Ces dépenses astronomiques sont principalement le résultat de la méfiance actuelle qui règne entre plusieurs de ces six pays, notamment entre le Maroc et l’Algérie, que les questions du Sahara Occidental et de la cause palestinienne divisent depuis des années. Si demain ces pays sont unis dans un ensemble intégré, cela impliquerait nécessairement le règlement préalable de tous les litiges et malentendus qui tendent les relations bilatérales. Il en résulterait une détente générale sur le plan sécuritaire et un renforcement de la coopération militaire et sécuritaire. L’Afrique du Nord unie serait alors un espace plus sûr pour ses habitants, car plus tourné vers sa protection des dangers extérieurs que ceux que représentent à tort ou à raison les pays voisins. Ainsi, les dépenses militaires de chacun de ces pays pourraient être réduites et il serait possible d’imaginer la signature de pactes de protection et d’assistance mutuelle. Une sorte d’OTAN nord-africain permettrait non seulement une plus grande sérénité pour ces pays sur le plan sécuritaire, mais ouvrirait aussi les possibilités de coopération dans le développement d’industries militaires locales avec ou sans l’apport technologique de pays tiers.
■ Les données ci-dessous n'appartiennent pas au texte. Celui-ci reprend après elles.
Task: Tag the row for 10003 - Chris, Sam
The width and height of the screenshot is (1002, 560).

La mutualisation des efforts sécuritaires entre les six pays réduirait les dépenses tout en améliorant le niveau de sécurité pour tous. Le nouvel espace commun pourrait alors peser de tout son poids dans la prise de décisions sur le plan mondial, y compris dans un contexte martial. Les effectifs militaires combinés des six pays, en tenant compte des effectifs officiels de chaque pays en 2024, seraient alors de plus de 630 000 hommes et femmes, plaçant l’union dans le top 10 des puissances militaires conventionnelles mondiales. Le poids de ce nouvel ensemble intégré en Afrique, mais aussi en méditerranée serait alors déterminant et les grandes questions géopolitiques ne pourraient plus être tranchées aux dépens des citoyens de ces pays.
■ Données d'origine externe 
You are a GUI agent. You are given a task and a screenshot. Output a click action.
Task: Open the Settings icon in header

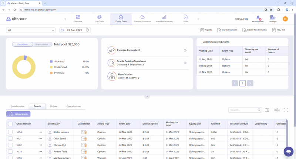pos(273,17)
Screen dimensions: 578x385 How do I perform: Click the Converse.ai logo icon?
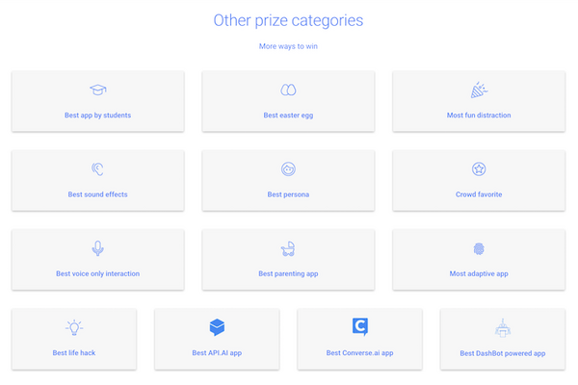point(360,327)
L’espace commun serait ainsi mieux protégé et les mobilités y seraient mieux contrôlées qu’elles ne le sont aujourd’hui au niveau de chaque entité étatique. L’Afrique du Nord unie pourrait, in fine, peser de tout son poids dans les politiques sécuritaires et migratoires internationales, notamment européennes, et déjouer tout chantage de la part des pays du Nord de la Méditerranée comme nous en voyons depuis quelques années.
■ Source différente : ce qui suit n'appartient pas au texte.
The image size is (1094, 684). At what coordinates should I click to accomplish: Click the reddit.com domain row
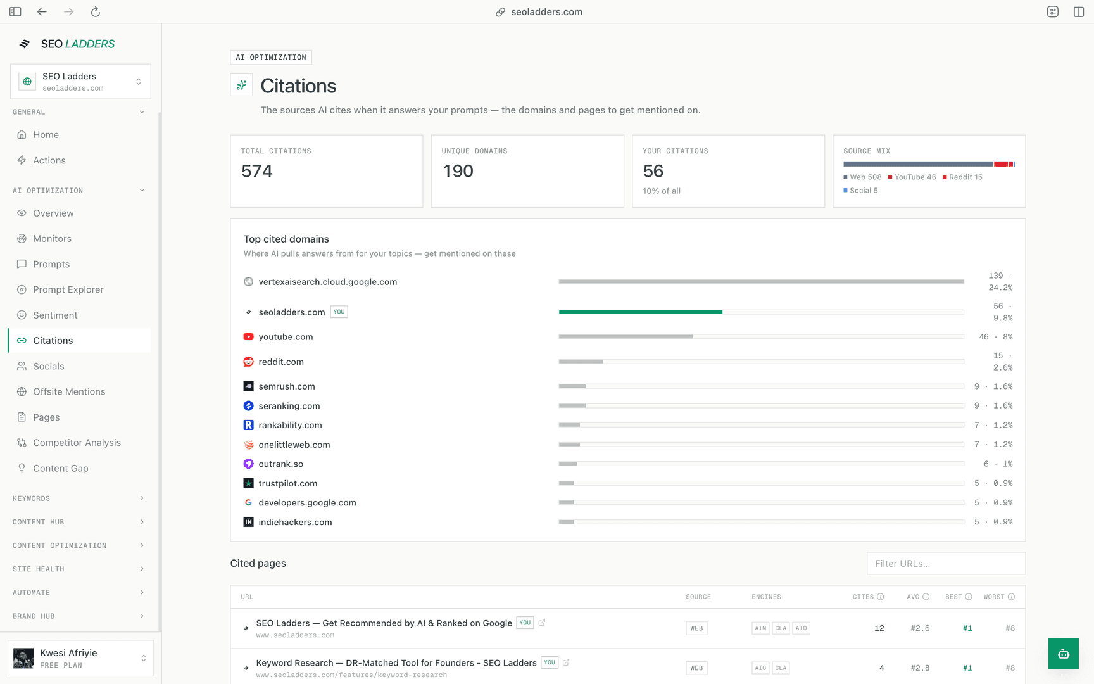tap(627, 362)

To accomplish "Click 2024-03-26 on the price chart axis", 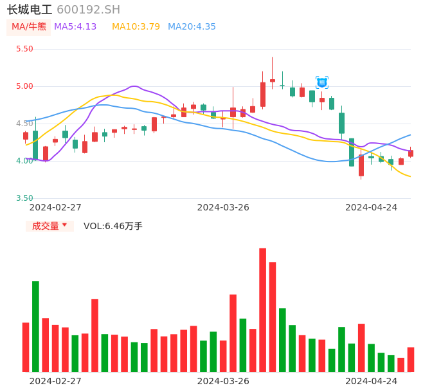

Une union pour affronter l’avenir sereinement
L’union politique de l’Afrique du Nord serait un pas de géant pour les États de cette région. Elle permettrait aux citoyens de ces pays de jouir de plus de stabilité politique, de plus de sécurité et d’un développement économique inédit pour eux. Le niveau de vie s’en verrait certainement augmenté de façon sensible, ce qui règlerait, ne serait-ce qu’en partie, le problème migratoire. L’union serait un cadre propice à la coopération technologique et à la mutualisation des investissements dans des projets de taille comme le solaire, le dessalement d’eau de mer, les diverses industries, l’irrigation et l’agriculture. Une Afrique du Nord unie serait alors un vaste espace serein, riche, mieux protégé, homogène et cohérent avec son histoire et sa culture. Au final, une telle union placerait sur la carte du monde une nouvelle puissance, une entité quasi fédérale de plus de 6 millions de kilomètres carrés, occupés par plus de 110 millions d’habitants dont une majorité de jeunes, produisant au moins 410 milliards de dollars américains de PIB par an, investirait des dizaines de milliards pour la défense et la sécurité et des centaines dans le développement d’infrastructures et de technologies grâce auxquelles la région pourrait mieux faire face aux défis actuels comme le réchauffement climatique.